Can someone assist please. I need to fix the error so CloudTrail log in S3 can be shipped to Logstash the ES and viewed in Kibana. Can't figure out how to increase the field limit to something higher. My configuration looks like
input {
s3 {
bucket => "sample-s3bucket"
region => "eu-west-1"
type => "cloudtrail"
codec => cloudtrail {}
sincedb_path => "/tmp/logstash/cloudtrail"
exclude_pattern => "/CloudTrail-Digest/"
interval => 300
}
}
filter {
if [type] == "cloudtrail" {
json {
source => "message"
}
geoip {
source => "sourceIPAddress"
target => "geoip"
add_tag => ["cloudtrail-geoip"]
}
}
}
output {
elasticsearch {
hosts => "coordinate_node:9200"
index => 'cloudtrail-%{+YYYY.MM.dd}'
}
stdout {
codec => rubydebug
}
}
Here is what am seeing on my Logstash machine about limit
2018-10-04T17:49:49,883][WARN ][logstash.outputs.elasticsearch] Could not index event to Elasticsearch. {:status=>400, :action=>["index", {:_id=>nil, :_index=>"cloudtrail-2018.09.27", :_type=>"doc", :_routing=>nil}, #], :response=>{"index"=>{"_index"=>"cloudtrail-2018.09.27", "_type"=>"doc", "_id"=>"lrMzQGYBOny1_iySNW6G", "status"=>400, "error"=>{"type"=>"illegal_argument_exception", "reason"=>"Limit of total fields [1000] in index [cloudtrail-2018.09.27] has been exceeded"}}}
Thanks in advance
You can use below template to set the settings for all indices that get added to the cluster. Once you index via logstash, below template will set the field limit to 2000 for all indices that are created.
PUT /_template/Global
{
"index_patterns" : ["*"],
"order" : 0,
"settings" : {
"index.mapping.total_fields.limit" : "2000"
}
}
Note: You can change the pattern to "index_patterns" : ["cloudtrail-*"]

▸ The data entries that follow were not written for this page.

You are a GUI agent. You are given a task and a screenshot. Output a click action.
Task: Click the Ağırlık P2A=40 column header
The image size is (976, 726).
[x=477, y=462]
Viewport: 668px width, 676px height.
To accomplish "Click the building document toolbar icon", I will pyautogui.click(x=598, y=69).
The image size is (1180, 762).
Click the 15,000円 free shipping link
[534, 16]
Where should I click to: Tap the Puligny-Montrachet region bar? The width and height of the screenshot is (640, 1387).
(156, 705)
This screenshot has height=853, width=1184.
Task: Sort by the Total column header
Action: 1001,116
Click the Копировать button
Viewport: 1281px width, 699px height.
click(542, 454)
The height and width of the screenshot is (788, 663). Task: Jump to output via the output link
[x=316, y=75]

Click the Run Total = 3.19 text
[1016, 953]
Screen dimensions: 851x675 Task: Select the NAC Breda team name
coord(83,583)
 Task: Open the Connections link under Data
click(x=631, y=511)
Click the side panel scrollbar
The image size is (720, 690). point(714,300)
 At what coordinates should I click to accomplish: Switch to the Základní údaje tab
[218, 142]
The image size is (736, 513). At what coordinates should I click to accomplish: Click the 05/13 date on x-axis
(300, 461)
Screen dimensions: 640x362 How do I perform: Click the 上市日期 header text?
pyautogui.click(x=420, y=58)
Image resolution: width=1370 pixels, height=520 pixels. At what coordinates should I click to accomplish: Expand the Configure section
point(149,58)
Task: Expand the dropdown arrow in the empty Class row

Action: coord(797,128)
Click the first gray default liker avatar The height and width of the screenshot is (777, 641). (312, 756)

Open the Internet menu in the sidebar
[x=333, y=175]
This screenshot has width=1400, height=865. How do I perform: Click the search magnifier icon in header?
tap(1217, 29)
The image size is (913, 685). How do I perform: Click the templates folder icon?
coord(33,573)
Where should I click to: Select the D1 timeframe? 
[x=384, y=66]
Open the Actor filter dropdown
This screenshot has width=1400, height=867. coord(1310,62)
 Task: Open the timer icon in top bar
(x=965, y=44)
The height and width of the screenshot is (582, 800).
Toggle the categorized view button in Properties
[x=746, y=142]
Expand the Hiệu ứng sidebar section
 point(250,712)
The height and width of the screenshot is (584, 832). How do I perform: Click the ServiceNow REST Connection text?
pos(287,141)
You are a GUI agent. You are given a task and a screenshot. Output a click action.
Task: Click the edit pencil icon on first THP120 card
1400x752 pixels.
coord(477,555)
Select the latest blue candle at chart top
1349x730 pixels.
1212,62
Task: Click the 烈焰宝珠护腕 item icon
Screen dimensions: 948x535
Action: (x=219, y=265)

if you want to use the settings for specific indices.
You should also consider restructuring your document mapping when the fields in one document go to such a high number, not all fields are always required in the response. Look into creating relations like Join/parent-child etc. to create smaller documents for efficiency.